As a parent and a Google Maps engineer, I’m hopeful that self-driving electric taxis will mean safer, cleaner cities for future generations. But as a wheelchair user, I’m dismayed that the standard Waymo and Cruise cars on San Francisco’s streets don’t have the basic fold-down ramps that let me ride alongside my kids.

The gee-whiz excitement is understandable, but regulators like California’s Public Utilities Commission can make this moment about more than tech wizardry by requiring every for-hire vehicle to have disability-inclusive features that are already standard in cities like London, like ramps, hearing loops and audio cues. They wouldn’t allow taxis without headlights or seatbelts.

In order to ensure intelligent vehicles are truly a step forward, we must demand that they work for everyone.

Sasha Blair-Goldensohn
New York

Awful Conditions at Fulton County Jail

To the Editor:

The reports about the Fulton County Jail in Atlanta, where former President Donald Trump and his 18 alleged co-conspirators were booked, describe it as horribly decrepit, overcrowded and dangerous, with four fatalities in just the past month.

Why aren’t Fulton County officials like District Attorney Fani Willis and Sheriff Patrick Labat, among others, devoting significant time, expense and resources trying to alleviate those awful conditions, instead of preening for the cameras, attending political fund-raisers and other digressions?

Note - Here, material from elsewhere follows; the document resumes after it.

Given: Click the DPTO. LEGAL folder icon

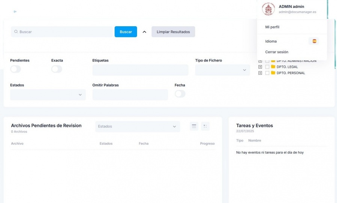Looking at the screenshot, I should [x=273, y=67].
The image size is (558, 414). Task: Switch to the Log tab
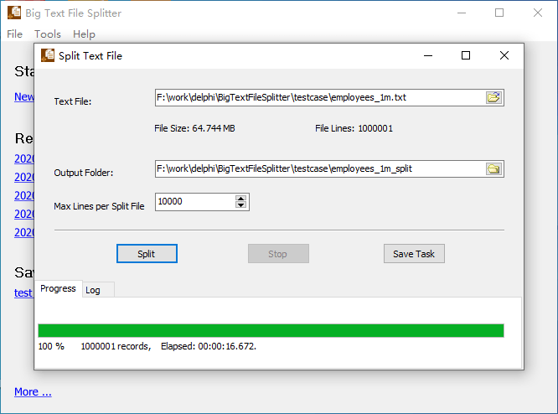93,290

They should be ashamed that they are incarcerating human beings in an environment that makes Rikers seem like a summer camp.

Marshall H. Tanick

My Patients Are Good People

To the Editor:

As someone who is also a psychologist/psychoanalyst, I read Jamieson Webster’s “The Case Against Being a Good Person” (Opinion guest essay, Aug. 27) with some dismay. While sympathetic to the author’s argument about the vitality of pleasure, I am troubled by the suggestion that what makes us good is not a central issue for therapy.

Most people I see care deeply about living with integrity, with the potential to care for others in ways that matter. This appears with increasing urgency with our further descent into a world marked by massive inequality.

People in my practice also bring a need for meaningful community in a time of atomization, and a longing to shape reasons for hope in the face of an unprocessable degree of destructiveness toward one another and the planet.

The struggle with what it means to be “a good person” need not crowd out the capacity to experience pleasure; but for most people, pleasure is not the sole measure of a meaningful life.

Rachel Kabasakalian-McKay
Bala Cynwyd, Pa.
The writer is a clinical psychologist and psychoanalyst at the Institute for Relational Psychoanalysis of Philadelphia.